What you should do: Starting with the line that contains "Saint-Gilles (363, 1857)" and stopping after the line that contains "DISTILLATI (203, 1623)", return each line below exactly as written, with no others.

Collected data:

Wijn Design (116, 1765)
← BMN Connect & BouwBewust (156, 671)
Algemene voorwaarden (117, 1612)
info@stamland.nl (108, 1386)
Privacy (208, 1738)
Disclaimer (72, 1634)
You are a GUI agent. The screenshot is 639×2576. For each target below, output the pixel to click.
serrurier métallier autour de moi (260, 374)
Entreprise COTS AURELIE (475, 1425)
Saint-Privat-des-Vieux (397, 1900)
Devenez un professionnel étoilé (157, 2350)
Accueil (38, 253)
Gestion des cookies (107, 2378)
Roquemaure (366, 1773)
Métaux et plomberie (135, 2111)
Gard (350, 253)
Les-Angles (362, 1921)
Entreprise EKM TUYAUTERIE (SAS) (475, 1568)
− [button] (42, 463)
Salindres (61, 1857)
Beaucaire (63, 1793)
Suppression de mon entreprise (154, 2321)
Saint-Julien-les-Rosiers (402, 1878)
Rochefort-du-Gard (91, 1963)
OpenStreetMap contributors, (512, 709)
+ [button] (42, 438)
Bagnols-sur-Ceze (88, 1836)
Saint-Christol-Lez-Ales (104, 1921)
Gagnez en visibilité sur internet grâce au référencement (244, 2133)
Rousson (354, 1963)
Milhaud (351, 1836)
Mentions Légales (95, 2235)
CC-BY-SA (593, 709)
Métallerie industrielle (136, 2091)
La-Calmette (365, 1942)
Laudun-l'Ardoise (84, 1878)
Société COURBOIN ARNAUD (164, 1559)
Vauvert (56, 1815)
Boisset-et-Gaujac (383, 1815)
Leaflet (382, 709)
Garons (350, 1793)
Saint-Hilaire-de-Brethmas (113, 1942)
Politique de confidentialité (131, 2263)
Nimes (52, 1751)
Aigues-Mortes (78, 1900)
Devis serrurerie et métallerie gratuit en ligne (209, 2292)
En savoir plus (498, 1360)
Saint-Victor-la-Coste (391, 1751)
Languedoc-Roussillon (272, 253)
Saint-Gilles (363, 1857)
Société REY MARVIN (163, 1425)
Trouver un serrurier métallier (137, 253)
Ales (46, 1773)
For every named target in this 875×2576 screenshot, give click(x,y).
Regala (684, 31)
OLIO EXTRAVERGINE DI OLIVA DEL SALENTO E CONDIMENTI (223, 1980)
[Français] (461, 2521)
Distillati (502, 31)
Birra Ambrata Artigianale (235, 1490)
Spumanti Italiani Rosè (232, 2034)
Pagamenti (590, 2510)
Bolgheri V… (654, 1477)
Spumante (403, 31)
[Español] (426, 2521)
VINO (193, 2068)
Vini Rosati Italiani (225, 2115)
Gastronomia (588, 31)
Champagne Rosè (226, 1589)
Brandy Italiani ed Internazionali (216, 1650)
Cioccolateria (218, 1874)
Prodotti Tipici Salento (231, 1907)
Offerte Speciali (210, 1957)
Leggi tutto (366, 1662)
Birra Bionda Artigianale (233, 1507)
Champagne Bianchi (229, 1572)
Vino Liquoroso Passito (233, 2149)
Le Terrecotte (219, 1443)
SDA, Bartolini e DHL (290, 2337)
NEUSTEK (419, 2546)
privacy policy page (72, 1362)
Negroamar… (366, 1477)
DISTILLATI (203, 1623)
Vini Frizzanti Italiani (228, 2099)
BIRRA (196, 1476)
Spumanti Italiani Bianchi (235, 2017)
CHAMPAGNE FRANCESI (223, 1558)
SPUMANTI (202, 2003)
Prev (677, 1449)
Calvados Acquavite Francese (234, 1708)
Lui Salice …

Exercise response:
Saint-Gilles (363, 1857)
Société REY MARVIN (163, 1425)
Trouver un serrurier métallier (137, 253)
Ales (46, 1773)
For every named target in this 875×2576 screenshot, give click(x,y).
Regala (684, 31)
OLIO EXTRAVERGINE DI OLIVA DEL SALENTO E CONDIMENTI (223, 1980)
[Français] (461, 2521)
Distillati (502, 31)
Birra Ambrata Artigianale (235, 1490)
Spumanti Italiani Rosè (232, 2034)
Pagamenti (590, 2510)
Bolgheri V… (654, 1477)
Spumante (403, 31)
[Español] (426, 2521)
VINO (193, 2068)
Vini Rosati Italiani (225, 2115)
Gastronomia (588, 31)
Champagne Rosè (226, 1589)
Brandy Italiani ed Internazionali (216, 1650)
Cioccolateria (218, 1874)
Prodotti Tipici Salento (231, 1907)
Offerte Speciali (210, 1957)
Leggi tutto (366, 1662)
Birra Bionda Artigianale (233, 1507)
Champagne Bianchi (229, 1572)
Vino Liquoroso Passito (233, 2149)
Le Terrecotte (219, 1443)
SDA, Bartolini e DHL (290, 2337)
NEUSTEK (419, 2546)
privacy policy page (72, 1362)
Negroamar… (366, 1477)
DISTILLATI (203, 1623)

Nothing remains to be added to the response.